Requirements.
Reproduce all of the data below, replacing every "Where should I click to" with "Where do I click to" and leaving everything else unchanged.

Data rows.

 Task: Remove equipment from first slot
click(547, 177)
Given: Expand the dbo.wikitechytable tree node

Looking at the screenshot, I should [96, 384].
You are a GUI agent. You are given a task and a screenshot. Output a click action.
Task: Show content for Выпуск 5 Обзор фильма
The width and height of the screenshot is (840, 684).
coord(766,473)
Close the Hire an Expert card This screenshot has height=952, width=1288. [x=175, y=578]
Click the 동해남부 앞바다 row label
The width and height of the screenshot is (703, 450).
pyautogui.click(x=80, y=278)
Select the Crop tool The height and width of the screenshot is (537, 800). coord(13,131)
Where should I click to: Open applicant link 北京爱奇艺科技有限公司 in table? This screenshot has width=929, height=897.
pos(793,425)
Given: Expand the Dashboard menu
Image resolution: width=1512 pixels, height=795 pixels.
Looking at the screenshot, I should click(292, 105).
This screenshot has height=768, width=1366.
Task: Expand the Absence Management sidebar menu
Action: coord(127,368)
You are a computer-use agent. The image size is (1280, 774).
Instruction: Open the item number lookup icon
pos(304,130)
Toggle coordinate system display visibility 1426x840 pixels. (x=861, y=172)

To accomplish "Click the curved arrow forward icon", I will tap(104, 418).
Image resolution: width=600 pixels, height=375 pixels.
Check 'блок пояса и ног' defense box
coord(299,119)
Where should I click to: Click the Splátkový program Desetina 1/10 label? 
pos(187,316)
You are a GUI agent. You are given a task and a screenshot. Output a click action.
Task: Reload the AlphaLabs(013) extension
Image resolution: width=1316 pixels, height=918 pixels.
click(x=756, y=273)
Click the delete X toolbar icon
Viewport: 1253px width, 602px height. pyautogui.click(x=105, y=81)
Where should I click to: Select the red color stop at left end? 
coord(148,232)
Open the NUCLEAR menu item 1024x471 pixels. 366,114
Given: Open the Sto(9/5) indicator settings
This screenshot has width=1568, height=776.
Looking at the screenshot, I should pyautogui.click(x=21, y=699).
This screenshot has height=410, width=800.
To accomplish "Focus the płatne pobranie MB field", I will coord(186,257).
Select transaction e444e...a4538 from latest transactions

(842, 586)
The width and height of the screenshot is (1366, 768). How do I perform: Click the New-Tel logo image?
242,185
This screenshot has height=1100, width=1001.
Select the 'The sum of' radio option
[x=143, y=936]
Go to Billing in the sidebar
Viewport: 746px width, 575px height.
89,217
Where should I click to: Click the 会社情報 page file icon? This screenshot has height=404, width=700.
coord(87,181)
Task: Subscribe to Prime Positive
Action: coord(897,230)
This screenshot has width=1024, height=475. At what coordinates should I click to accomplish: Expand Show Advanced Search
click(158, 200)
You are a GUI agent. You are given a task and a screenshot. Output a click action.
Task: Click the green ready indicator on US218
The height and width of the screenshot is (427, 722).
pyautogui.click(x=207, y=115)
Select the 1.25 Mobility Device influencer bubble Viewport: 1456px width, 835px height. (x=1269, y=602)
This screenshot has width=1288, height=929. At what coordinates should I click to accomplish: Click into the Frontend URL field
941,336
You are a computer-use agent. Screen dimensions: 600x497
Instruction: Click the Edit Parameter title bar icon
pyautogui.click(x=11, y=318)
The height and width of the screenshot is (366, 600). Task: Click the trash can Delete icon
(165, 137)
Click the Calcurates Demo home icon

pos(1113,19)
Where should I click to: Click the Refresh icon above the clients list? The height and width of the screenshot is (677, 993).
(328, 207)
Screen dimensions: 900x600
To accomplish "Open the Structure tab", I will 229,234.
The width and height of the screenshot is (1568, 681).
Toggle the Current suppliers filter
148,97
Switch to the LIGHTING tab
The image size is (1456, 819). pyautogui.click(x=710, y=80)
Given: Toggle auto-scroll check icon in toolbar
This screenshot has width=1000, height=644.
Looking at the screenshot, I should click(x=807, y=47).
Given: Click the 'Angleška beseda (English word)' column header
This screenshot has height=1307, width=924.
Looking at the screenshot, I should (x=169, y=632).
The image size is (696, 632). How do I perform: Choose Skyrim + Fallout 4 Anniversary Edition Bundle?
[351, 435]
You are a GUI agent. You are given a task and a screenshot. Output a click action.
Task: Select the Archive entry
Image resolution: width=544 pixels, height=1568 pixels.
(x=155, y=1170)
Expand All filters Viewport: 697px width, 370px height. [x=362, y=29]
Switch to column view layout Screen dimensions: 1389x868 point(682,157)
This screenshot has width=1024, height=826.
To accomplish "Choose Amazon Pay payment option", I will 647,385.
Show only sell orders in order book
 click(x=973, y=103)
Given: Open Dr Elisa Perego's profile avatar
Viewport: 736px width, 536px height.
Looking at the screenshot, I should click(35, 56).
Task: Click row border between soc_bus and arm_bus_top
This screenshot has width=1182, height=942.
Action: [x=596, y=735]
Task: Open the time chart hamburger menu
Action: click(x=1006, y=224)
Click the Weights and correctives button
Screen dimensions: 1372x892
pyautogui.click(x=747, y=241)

Full output.
 Task: Remove equipment from first slot
click(547, 177)
Given: Expand the dbo.wikitechytable tree node

Looking at the screenshot, I should [96, 384].
You are a GUI agent. You are given a task and a screenshot. Output a click action.
Task: Show content for Выпуск 5 Обзор фильма
The width and height of the screenshot is (840, 684).
coord(766,473)
Close the Hire an Expert card This screenshot has height=952, width=1288. [x=175, y=578]
Click the 동해남부 앞바다 row label
The width and height of the screenshot is (703, 450).
pyautogui.click(x=80, y=278)
Select the Crop tool The height and width of the screenshot is (537, 800). coord(13,131)
Where do I click to: Open applicant link 北京爱奇艺科技有限公司 in table? This screenshot has width=929, height=897.
pos(793,425)
Given: Expand the Dashboard menu
Image resolution: width=1512 pixels, height=795 pixels.
Looking at the screenshot, I should click(292, 105).
This screenshot has height=768, width=1366.
Task: Expand the Absence Management sidebar menu
Action: coord(127,368)
You are a computer-use agent. The image size is (1280, 774).
Instruction: Open the item number lookup icon
pos(304,130)
Toggle coordinate system display visibility 1426x840 pixels. (x=861, y=172)

To accomplish "Click the curved arrow forward icon", I will tap(104, 418).
Image resolution: width=600 pixels, height=375 pixels.
Check 'блок пояса и ног' defense box
coord(299,119)
Where do I click to: Click the Splátkový program Desetina 1/10 label? 
pos(187,316)
You are a GUI agent. You are given a task and a screenshot. Output a click action.
Task: Reload the AlphaLabs(013) extension
Image resolution: width=1316 pixels, height=918 pixels.
click(x=756, y=273)
Click the delete X toolbar icon
Viewport: 1253px width, 602px height. pyautogui.click(x=105, y=81)
Where do I click to: Select the red color stop at left end? 
coord(148,232)
Open the NUCLEAR menu item 1024x471 pixels. 366,114
Given: Open the Sto(9/5) indicator settings
This screenshot has width=1568, height=776.
Looking at the screenshot, I should pyautogui.click(x=21, y=699).
This screenshot has height=410, width=800.
To accomplish "Focus the płatne pobranie MB field", I will coord(186,257).
Select transaction e444e...a4538 from latest transactions

(842, 586)
The width and height of the screenshot is (1366, 768). How do I perform: Click the New-Tel logo image?
242,185
This screenshot has height=1100, width=1001.
Select the 'The sum of' radio option
[x=143, y=936]
Go to Billing in the sidebar
Viewport: 746px width, 575px height.
89,217
Where do I click to: Click the 会社情報 page file icon? This screenshot has height=404, width=700.
coord(87,181)
Task: Subscribe to Prime Positive
Action: coord(897,230)
This screenshot has width=1024, height=475. At what coordinates should I click to accomplish: Expand Show Advanced Search
click(158, 200)
You are a GUI agent. You are given a task and a screenshot. Output a click action.
Task: Click the green ready indicator on US218
The height and width of the screenshot is (427, 722).
pyautogui.click(x=207, y=115)
Select the 1.25 Mobility Device influencer bubble Viewport: 1456px width, 835px height. (x=1269, y=602)
This screenshot has width=1288, height=929. At what coordinates should I click to accomplish: Click into the Frontend URL field
941,336
You are a computer-use agent. Screen dimensions: 600x497
Instruction: Click the Edit Parameter title bar icon
pyautogui.click(x=11, y=318)
The height and width of the screenshot is (366, 600). Task: Click the trash can Delete icon
(165, 137)
Click the Calcurates Demo home icon

pos(1113,19)
Where do I click to: Click the Refresh icon above the clients list? The height and width of the screenshot is (677, 993).
(328, 207)
Screen dimensions: 900x600
To accomplish "Open the Structure tab", I will 229,234.
The width and height of the screenshot is (1568, 681).
Toggle the Current suppliers filter
148,97
Switch to the LIGHTING tab
The image size is (1456, 819). pyautogui.click(x=710, y=80)
Given: Toggle auto-scroll check icon in toolbar
This screenshot has width=1000, height=644.
Looking at the screenshot, I should click(x=807, y=47).
Given: Click the 'Angleška beseda (English word)' column header
This screenshot has height=1307, width=924.
Looking at the screenshot, I should (x=169, y=632).
The image size is (696, 632). How do I perform: Choose Skyrim + Fallout 4 Anniversary Edition Bundle?
[351, 435]
You are a GUI agent. You are given a task and a screenshot. Output a click action.
Task: Select the Archive entry
Image resolution: width=544 pixels, height=1568 pixels.
(x=155, y=1170)
Expand All filters Viewport: 697px width, 370px height. [x=362, y=29]
Switch to column view layout Screen dimensions: 1389x868 point(682,157)
This screenshot has width=1024, height=826.
To accomplish "Choose Amazon Pay payment option", I will 647,385.
Show only sell orders in order book
 click(x=973, y=103)
Given: Open Dr Elisa Perego's profile avatar
Viewport: 736px width, 536px height.
Looking at the screenshot, I should click(35, 56).
Task: Click row border between soc_bus and arm_bus_top
This screenshot has width=1182, height=942.
Action: [x=596, y=735]
Task: Open the time chart hamburger menu
Action: click(x=1006, y=224)
Click the Weights and correctives button
Screen dimensions: 1372x892
pyautogui.click(x=747, y=241)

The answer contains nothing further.